Venous problems affect the legs when damaged veins and valves result in insufficient blood flow back to the heart. The condition is very common: The Society for Vascular Surgery says chronic venous insufficiency (CVI) affects up to 40% of the U.S. population. Some studies estimate it is at least twice as common among women.
In addition to pain and discomfort, it can result in varicose veins and persistent wounds that will not heal. It also can be an indicator of heart failure.
And so, Gorges and his Heart & Vascular colleagues at University of Michigan Health-West want to remind you to pay attention to another part of your body: your legs.
Start a sock routine
The good news is that venous problems can be easy to diagnose, with simple treatment options ranging from exercise to minimally invasive procedures that allow you to return to work the next day. Unfortunately, many are unaware of a problem until it becomes more complicated and difficult to treat.
But there is a simple solution, Gorges said.
“You know, most of us are wearing socks every day,” he said. “So, as you put your socks on, take a look at your legs. Are they more swollen than normal? Do you have sock rings there when you take your socks off in the evening? Push on your tibia, on the shin, and see if there is indentation.”

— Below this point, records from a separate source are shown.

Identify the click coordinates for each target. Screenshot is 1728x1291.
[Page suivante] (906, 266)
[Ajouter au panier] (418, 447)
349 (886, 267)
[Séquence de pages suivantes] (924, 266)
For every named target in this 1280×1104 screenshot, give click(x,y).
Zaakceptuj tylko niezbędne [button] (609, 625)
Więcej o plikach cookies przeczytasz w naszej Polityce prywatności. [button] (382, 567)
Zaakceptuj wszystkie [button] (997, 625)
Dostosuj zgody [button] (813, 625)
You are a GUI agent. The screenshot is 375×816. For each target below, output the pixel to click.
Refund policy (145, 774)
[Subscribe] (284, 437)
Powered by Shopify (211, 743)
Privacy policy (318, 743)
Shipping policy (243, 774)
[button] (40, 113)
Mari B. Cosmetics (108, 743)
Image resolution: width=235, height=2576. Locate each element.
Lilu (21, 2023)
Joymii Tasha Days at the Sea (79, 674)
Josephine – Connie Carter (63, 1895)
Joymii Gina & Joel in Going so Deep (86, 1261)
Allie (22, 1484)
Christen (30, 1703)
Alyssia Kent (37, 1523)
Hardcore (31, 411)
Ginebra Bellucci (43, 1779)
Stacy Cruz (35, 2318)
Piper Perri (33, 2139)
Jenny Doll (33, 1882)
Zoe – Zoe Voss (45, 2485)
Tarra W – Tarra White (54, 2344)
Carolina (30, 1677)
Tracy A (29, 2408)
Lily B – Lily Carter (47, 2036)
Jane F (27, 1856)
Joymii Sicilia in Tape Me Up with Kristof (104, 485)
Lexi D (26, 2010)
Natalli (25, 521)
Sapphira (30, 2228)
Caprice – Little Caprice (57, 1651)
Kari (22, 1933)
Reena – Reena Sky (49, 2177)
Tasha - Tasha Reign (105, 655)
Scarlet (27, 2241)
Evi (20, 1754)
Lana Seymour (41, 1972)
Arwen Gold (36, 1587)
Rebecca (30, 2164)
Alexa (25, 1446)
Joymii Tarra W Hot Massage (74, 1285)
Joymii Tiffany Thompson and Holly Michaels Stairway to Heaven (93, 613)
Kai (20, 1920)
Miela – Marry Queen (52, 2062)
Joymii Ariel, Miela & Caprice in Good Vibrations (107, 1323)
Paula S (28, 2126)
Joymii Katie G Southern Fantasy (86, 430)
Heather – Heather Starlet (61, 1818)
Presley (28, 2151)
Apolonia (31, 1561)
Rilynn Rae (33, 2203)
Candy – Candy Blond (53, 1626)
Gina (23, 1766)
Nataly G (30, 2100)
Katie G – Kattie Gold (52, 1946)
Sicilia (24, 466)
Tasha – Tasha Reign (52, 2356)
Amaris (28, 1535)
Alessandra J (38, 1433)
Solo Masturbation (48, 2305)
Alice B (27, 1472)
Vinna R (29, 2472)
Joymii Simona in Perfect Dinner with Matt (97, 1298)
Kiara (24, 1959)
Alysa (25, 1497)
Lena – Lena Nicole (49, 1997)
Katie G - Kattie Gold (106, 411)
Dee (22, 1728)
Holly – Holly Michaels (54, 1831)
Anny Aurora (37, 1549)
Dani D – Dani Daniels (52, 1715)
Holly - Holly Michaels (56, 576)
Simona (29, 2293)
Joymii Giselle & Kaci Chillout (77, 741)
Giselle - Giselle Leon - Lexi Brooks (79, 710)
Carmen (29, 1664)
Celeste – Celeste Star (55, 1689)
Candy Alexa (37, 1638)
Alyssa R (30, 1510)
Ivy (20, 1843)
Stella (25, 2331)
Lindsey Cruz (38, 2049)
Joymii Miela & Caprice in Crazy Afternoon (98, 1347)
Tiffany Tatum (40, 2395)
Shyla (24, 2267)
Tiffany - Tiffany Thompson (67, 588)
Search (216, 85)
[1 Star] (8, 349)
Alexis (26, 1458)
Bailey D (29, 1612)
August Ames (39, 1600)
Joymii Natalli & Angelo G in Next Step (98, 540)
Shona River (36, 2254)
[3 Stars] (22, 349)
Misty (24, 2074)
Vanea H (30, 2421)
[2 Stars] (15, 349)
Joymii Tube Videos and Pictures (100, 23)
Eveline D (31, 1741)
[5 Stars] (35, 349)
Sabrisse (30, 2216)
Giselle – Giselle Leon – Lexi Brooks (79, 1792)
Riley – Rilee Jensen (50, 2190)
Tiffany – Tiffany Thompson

Gorges said you should make note of any changes – including discoloration, swelling, leg fatigue, visible veins, or a dry feeling to the skin – and discuss them with your primary care provider.
Know the risk factors
Past pregnancies add to the increased prevalence among women. Family history of varicose veins is another factor. Although the condition is more common after age 50, Gorges has treated patients from their 20s into their 90s. People with sedentary jobs or lifestyles are also at greater risk.
“I tell all my patients to set timers on their smartphones or watches at 45-minute intervals,” he said. “When that thing goes off, just get up and move around, get that blood circulating in your legs, and it will help.”
Being overweight can add risk.
“Most people have gained weight during the pandemic,” he said. “That gain of even 10 to 20 pounds can kind of tip you over the edge and can start leading to venous disease that otherwise may have not happened until five, 10 years down the road.”
If the condition goes untreated, it can lead to a chronic tightening and hardening of the skin that makes wound healing difficult, or spontaneous fissures that become skin ulcers and carry risk of serious infection. In fact, Gorges sees many patients when they notice a wound takes months to heal. Fortunately, treating the venous problem often helps restore healing.
Treatment options
Once a venous problem is confirmed with an ultrasound exam, treatment begins with conservative approach, such as elevating the legs while resting, avoiding stationary positions, losing weight, and exercising. Compression socks are another widely used treatment.
If these don’t resolve the problem, the UMH-West Heart & Vascular team has innovative options, such as using a catheter to treat the inside of the veins with heat. A more recent advance applies a medical adhesive inside the vein, redirecting blood flow to deeper, healthier veins. Varicose veins can be removed through incisions as tiny as the tip of a ball-point pen.